§ PROVIDED TEXT:
##############################
Wednesday, September 13, 2017

The Two Sides of Digital IT: Transactional vs. Transformational

Transactional side of IT seeks continuity, and the transformational side of IT seeks to change and opportunities.

Many IT organizations are at the crossroad - either transform itself to get digital ready or keep “we always do things like that,” mentality, and become irrelevant. The pace of changes in IT would force more CIOs into the transformation-oriented digital leadership position because IT plays a significant role in driving the digital transformation of the company. It doesn’t mean though being transactional is bad and transformation is good, in the absolute. Here are two sides of digital IT: Transactional vs. Transformational comparison.
##############################
§ SUPPLIED MATERIAL:
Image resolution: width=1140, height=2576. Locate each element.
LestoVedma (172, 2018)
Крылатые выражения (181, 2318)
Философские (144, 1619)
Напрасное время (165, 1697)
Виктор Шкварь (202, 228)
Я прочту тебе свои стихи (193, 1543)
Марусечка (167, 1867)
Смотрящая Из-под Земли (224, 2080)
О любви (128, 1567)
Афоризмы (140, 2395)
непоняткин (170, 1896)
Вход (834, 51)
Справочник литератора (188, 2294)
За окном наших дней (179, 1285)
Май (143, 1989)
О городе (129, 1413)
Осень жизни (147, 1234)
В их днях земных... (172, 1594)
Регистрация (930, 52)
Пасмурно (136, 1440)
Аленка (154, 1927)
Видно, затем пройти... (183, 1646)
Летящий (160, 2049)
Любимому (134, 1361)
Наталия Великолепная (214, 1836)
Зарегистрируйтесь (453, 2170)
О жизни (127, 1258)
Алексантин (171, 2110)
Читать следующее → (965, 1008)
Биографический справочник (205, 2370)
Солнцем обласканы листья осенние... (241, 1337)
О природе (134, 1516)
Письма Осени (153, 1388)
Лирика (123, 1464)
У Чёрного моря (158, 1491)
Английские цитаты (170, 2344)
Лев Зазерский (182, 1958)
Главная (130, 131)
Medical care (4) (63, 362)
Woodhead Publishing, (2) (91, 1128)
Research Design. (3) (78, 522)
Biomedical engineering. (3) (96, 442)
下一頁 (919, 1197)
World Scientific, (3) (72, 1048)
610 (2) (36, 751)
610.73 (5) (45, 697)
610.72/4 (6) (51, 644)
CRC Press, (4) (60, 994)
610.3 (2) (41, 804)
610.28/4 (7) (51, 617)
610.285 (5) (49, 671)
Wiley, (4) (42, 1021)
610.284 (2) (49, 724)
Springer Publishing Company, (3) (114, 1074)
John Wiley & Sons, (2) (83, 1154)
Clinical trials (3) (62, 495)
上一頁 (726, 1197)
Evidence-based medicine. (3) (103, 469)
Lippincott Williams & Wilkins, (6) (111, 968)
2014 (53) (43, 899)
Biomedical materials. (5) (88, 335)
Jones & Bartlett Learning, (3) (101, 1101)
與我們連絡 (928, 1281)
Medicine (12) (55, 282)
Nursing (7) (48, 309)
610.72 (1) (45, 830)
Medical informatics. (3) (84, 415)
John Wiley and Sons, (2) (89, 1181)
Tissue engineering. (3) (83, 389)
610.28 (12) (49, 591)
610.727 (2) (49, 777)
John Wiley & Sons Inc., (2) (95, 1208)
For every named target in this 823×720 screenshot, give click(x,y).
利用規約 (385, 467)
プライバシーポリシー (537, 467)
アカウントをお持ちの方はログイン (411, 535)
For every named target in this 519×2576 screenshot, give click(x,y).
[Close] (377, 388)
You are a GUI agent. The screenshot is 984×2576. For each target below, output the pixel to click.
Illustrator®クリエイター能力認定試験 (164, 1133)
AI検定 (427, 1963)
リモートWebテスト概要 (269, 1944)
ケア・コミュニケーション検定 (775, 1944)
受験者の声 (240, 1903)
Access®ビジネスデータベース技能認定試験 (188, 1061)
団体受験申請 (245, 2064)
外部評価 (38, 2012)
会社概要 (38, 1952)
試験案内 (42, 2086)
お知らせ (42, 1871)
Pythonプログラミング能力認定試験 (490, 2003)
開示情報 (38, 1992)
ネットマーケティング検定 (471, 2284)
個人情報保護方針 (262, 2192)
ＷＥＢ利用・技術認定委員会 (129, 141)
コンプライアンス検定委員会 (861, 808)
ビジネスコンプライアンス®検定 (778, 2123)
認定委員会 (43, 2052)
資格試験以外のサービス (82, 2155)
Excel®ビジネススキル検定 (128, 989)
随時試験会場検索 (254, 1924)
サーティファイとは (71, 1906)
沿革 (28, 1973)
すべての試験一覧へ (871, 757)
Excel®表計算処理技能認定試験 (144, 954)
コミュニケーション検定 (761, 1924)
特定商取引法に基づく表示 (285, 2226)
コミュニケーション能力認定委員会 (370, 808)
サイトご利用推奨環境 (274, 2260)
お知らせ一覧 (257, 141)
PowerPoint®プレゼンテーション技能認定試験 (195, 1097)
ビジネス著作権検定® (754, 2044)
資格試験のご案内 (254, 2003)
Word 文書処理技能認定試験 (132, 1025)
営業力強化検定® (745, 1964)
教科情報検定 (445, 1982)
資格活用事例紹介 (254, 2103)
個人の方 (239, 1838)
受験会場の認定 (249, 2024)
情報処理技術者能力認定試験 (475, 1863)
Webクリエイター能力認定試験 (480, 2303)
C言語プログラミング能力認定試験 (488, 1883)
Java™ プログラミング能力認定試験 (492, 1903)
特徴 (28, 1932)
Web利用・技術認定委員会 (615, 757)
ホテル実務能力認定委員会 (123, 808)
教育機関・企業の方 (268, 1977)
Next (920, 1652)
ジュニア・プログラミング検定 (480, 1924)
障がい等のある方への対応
##############################
§ PROBLEM TO WORK ON: Quote each sentence of the paragraph beginning "Many IT organizations are at the crossroad" in the post on transactional vs. transformational IT.

§ EXERCISE ANSWER:
- Many IT organizations are at the crossroad - either transform itself to get digital ready or keep “we always do things like that,” mentality, and become irrelevant.
- The pace of changes in IT would force more CIOs into the transformation-oriented digital leadership position because IT plays a significant role in driving the digital transformation of the company.
- It doesn’t mean though being transactional is bad and transformation is good, in the absolute.
- Here are two sides of digital IT: Transactional vs. Transformational comparison.